Chapter 7 - Functions - Exercise Set 7.4 - Page 440: 15

See explanation

**Answer assuming “bit strings” means all finite sequences of 0’s and 1’s:** A standard argument is to observe that bit strings can be grouped by their length: - There is exactly \(1\) string of length \(0\) (the empty string). - There are \(2\) strings of length \(1\). - There are \(2^2 = 4\) strings of length \(2\). - \(\dots\) - In general, there are \(2^n\) strings of length \(n\).
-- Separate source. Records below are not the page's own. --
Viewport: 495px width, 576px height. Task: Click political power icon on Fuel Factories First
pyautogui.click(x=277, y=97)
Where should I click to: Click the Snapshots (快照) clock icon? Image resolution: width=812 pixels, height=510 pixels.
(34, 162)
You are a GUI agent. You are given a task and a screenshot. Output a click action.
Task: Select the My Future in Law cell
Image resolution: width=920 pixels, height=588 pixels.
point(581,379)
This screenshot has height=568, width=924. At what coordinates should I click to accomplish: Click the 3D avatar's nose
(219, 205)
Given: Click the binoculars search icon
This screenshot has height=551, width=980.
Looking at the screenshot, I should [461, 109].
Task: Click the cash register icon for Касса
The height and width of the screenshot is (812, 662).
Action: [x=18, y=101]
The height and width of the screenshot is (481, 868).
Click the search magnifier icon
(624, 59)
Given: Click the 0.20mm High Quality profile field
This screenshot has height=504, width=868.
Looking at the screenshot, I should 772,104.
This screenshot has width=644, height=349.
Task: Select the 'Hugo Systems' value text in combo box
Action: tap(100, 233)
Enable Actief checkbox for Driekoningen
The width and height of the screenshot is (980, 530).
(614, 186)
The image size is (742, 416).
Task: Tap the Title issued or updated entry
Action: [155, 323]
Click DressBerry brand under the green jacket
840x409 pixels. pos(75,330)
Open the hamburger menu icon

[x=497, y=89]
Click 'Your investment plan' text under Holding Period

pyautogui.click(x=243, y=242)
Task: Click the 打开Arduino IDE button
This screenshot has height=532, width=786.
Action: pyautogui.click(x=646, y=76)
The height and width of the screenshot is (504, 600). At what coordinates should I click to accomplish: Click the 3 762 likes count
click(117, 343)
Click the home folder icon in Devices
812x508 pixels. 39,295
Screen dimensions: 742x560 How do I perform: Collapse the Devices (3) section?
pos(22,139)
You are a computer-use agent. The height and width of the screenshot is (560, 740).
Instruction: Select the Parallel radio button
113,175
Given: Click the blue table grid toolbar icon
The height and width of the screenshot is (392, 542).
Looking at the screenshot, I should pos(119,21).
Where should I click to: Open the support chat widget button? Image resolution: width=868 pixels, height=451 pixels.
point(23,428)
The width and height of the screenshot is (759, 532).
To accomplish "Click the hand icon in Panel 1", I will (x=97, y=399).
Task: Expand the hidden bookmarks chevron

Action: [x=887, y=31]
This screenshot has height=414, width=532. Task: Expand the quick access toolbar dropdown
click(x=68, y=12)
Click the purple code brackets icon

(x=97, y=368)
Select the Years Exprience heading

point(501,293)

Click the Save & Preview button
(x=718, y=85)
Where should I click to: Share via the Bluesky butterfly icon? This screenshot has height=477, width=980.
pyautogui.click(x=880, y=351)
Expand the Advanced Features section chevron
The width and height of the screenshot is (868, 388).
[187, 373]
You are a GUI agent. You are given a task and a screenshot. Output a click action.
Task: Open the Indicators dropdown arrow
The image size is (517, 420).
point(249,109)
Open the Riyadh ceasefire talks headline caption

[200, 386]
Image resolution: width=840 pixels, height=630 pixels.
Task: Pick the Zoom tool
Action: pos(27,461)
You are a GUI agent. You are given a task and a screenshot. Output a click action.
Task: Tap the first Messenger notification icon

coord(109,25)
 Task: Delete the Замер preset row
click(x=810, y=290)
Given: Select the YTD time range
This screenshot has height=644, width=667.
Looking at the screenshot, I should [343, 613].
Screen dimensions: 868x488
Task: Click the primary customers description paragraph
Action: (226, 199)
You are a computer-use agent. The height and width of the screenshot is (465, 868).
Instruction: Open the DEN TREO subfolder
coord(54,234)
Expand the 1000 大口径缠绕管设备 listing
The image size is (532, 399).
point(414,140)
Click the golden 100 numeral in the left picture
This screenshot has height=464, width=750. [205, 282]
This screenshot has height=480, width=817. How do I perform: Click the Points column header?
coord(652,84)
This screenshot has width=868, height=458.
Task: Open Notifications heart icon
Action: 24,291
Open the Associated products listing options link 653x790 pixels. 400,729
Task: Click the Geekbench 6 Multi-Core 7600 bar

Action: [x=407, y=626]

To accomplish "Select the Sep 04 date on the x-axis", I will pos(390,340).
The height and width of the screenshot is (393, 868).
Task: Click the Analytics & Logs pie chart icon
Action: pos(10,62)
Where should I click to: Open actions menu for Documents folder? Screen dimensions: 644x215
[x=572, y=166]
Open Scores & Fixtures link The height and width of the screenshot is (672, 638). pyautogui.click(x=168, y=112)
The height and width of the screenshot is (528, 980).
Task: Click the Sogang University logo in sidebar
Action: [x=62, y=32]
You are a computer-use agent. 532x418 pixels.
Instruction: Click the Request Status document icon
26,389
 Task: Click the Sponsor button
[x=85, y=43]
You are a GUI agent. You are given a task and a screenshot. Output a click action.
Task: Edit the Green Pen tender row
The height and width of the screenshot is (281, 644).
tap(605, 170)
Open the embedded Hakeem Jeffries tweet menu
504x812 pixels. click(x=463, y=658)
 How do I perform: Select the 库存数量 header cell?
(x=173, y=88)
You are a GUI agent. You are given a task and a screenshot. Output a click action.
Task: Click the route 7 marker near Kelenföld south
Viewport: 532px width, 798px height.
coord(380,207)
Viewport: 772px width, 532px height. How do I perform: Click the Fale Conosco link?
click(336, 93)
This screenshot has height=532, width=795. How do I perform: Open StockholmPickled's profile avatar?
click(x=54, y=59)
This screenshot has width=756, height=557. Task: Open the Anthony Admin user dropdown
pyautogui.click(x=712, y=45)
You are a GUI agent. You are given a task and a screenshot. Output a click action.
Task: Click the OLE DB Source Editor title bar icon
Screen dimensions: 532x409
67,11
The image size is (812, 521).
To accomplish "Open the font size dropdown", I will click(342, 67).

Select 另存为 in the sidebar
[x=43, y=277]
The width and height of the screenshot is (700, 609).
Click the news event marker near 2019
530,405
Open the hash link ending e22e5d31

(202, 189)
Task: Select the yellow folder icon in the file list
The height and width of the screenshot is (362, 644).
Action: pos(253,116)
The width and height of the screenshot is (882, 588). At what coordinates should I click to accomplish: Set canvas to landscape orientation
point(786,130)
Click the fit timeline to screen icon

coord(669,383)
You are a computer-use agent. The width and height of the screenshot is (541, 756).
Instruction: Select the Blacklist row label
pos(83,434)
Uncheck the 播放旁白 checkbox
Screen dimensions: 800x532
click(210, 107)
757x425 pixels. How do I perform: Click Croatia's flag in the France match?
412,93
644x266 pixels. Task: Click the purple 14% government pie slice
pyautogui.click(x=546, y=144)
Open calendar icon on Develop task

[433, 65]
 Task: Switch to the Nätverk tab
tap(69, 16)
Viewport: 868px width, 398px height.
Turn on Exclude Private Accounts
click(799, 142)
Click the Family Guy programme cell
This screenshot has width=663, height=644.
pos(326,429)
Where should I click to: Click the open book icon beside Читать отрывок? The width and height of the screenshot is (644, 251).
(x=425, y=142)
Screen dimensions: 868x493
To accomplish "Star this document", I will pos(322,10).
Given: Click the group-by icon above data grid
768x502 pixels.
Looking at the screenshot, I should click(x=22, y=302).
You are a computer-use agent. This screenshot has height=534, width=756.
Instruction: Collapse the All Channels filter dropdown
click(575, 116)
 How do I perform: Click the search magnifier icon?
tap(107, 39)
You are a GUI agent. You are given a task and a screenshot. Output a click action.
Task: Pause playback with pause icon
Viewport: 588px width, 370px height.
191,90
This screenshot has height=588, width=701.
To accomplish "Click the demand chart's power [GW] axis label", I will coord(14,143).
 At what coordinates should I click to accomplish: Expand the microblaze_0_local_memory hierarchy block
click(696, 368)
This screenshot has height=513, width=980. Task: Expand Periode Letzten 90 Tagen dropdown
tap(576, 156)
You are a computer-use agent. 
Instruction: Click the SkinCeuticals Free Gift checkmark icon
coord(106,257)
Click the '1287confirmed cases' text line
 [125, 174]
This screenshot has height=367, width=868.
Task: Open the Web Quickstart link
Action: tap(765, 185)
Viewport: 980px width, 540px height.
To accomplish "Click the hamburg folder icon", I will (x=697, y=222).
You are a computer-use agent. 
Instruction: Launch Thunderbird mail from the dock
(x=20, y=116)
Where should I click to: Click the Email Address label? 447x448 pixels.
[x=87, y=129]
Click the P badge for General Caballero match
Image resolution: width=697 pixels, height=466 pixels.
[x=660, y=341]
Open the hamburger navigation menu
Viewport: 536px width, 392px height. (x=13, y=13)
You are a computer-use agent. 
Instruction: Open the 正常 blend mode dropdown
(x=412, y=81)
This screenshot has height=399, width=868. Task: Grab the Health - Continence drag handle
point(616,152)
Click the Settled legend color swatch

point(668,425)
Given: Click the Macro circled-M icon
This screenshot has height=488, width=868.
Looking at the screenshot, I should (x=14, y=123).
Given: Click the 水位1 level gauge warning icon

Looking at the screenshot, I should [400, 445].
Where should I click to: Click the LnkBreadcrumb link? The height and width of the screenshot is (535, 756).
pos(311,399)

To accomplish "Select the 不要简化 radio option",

Thus, the set of **all** finite bit strings is the **countable union** of these finite sets: \[ \underbrace{\{ \varepsilon \}}_{\text{length }0} \;\cup\; \underbrace{\{0,1\}}_{\text{length }1} \;\cup\; \underbrace{\{00,01,10,11\}}_{\text{length }2} \;\cup\;\dots \] A countable union of finite sets is itself **countable**. Concretely, you can list all bit strings by writing first the length‐0 string, then all length‐1 strings, then all length‐2 strings, etc.: \[ \varepsilon,\; 0,\;1,\; 00,\;01,\;10,\;11,\; 000,\;001,\;010,\;011,\;\dots \] Because we can arrange every finite bit string into a single infinite list (one after another), the set of all such strings is countable. --- **Note**: If instead one considers **infinite** bit strings (sequences of 0’s and 1’s of infinite length), that set is **uncountable**, akin to the cardinality of the real numbers in \([0,1]\) when viewed in binary form.